By Glen Crevier

Herb Stutz and Joe Sullivan were honored Sunday during the opening meeting of the Associated Press Sports Editors summer conference in Las Vegas with the Jack Berninger Award for service to APSE.

Stutz, who passed away in April 2020 at the age of 90, was a longtime sports editor, a former APSE president and for many years was APSE’s conference coordinator. He is the 2021 recipient of the award.

Sullivan retired as sports editor of the Boston Globe in 2018. He is a longtime APSE member who was active on both the local and national levels, led many workshops at APSE conferences and who is well known for his mentorships with young journalists, many of whose careers he helped launch. Sullivan was the 2020 winner of the award but is being honored this year because of the cancellation of last summer’s conference due to the Covid-19 pandemic.

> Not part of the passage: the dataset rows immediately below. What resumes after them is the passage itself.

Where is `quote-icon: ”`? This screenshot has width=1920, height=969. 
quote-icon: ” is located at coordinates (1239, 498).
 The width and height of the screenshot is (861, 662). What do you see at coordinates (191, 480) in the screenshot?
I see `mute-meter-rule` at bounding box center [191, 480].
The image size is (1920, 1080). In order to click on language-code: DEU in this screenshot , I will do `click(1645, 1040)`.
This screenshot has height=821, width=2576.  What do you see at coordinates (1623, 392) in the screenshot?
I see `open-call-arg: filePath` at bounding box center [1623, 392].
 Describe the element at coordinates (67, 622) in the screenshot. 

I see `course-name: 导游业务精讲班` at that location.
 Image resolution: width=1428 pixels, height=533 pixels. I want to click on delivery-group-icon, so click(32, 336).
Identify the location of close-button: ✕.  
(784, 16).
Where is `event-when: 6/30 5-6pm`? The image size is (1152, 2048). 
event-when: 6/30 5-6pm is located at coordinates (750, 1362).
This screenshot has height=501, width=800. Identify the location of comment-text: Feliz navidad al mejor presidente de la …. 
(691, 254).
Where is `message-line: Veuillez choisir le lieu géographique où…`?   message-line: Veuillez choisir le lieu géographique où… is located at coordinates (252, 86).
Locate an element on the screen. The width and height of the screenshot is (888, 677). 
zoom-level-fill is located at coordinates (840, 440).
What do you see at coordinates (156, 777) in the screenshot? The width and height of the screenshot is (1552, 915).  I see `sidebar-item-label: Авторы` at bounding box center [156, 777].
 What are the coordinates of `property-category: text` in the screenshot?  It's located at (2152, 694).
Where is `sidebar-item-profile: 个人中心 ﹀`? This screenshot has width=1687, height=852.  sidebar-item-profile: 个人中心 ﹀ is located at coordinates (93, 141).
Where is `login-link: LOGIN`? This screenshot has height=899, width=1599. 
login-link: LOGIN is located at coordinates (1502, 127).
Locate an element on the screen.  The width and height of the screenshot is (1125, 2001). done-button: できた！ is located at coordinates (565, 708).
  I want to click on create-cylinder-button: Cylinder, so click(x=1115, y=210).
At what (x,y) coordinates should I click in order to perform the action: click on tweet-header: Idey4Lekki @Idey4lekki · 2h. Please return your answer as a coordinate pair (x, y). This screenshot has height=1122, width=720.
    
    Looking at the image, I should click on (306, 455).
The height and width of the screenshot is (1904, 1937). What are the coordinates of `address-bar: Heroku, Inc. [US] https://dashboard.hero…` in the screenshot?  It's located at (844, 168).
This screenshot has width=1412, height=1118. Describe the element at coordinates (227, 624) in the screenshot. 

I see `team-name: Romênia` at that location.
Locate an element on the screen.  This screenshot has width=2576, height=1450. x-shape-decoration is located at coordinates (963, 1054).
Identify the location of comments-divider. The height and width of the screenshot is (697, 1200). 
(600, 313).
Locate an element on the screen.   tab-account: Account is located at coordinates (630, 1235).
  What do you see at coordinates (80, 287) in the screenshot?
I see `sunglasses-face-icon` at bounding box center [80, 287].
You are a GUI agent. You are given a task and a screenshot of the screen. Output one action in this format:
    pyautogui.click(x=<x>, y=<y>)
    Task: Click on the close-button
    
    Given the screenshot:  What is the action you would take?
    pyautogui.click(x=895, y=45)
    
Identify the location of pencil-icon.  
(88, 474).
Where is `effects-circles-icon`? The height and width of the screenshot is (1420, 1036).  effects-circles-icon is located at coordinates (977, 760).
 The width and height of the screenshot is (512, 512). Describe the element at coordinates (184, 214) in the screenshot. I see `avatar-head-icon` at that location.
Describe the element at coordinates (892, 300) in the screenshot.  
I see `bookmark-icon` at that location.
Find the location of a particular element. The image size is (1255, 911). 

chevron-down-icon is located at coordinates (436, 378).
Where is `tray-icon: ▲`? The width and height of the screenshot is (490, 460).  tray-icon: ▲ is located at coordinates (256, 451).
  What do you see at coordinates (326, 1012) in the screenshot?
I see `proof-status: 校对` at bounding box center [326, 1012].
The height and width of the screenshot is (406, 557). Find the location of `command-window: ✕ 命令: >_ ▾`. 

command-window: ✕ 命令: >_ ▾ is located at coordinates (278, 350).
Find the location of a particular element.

Stutz is also well known to many APSE convention-goers as the event coordinator, teaming for many years with Ed Storin, the former Miami Herald sports editor and the 1992 Red Smith Award winner. They were commonly known in APSE circles as Ed and Herb. Storin won the Berninger Award in 2019.

“We were a team in organizing and directing about 15 conventions,” Storin said. “We were so close that some of the members got us mixed up and often called Herb Ed and me Herb. It was a great relationship.” 

Stutz began his newspaper career in 1953 at his hometown Newark News following his discharge from the U.S. Army, and that began a 41-year journey in the business. Along the way, Stutz also worked at the Philadelphia Bulletin, the Columbus (Ohio) Dispatch and the Los Angeles Times Orange County Edition.”Herb was a welcoming, friendly, encouraging presence in APSE and quietly efficient in handling the many duties of convention coordinator. He was a good listener whose advice was worth seeking and following,” said Bill Eichenberger, APSE’s executive director. “He made us all better.”

Sullivan joined the Globe in 1994 after stops at the Trenton Times, the Paterson News, the Morristown Daily Record, and Asbury Park Press, where he was the sports editor before moving to the Globe. 

He became the newspaper’s sports editor in 2004, months before the Red Sox ended their famed World Series drought. As editor, Sullivan oversaw eight titles among Boston’s four main professional franchises and headed countless projects and special sections.

“I don’t think Joe ever missed a (Northeast) regional meeting, no matter how far away it was,” said Greg Brownell, sports editor of the Glen Falls (N.Y.) Post-Star and a longtime APSE member and former third vice-president. “There wasn’t anything he wouldn’t do to help the region or an individual member.

“Joe was there to help anyone, anytime. If you were in Boston, his door was open. So many of us are better sports editors, and better journalists, because of Joe.”

Said Eichenberger: “I never quite understood why Joe never chose to run for an APSE national office. It’s probably because he was too busy working for the organization at the regional and local levels. I can’t think of another member whose positive influence on the organization was as widespread.”

The award is named for Jack Berninger, former sports editor of the Richmond Times-Dispatch who served as APSE’s executive director for a decade before retiring in 2017.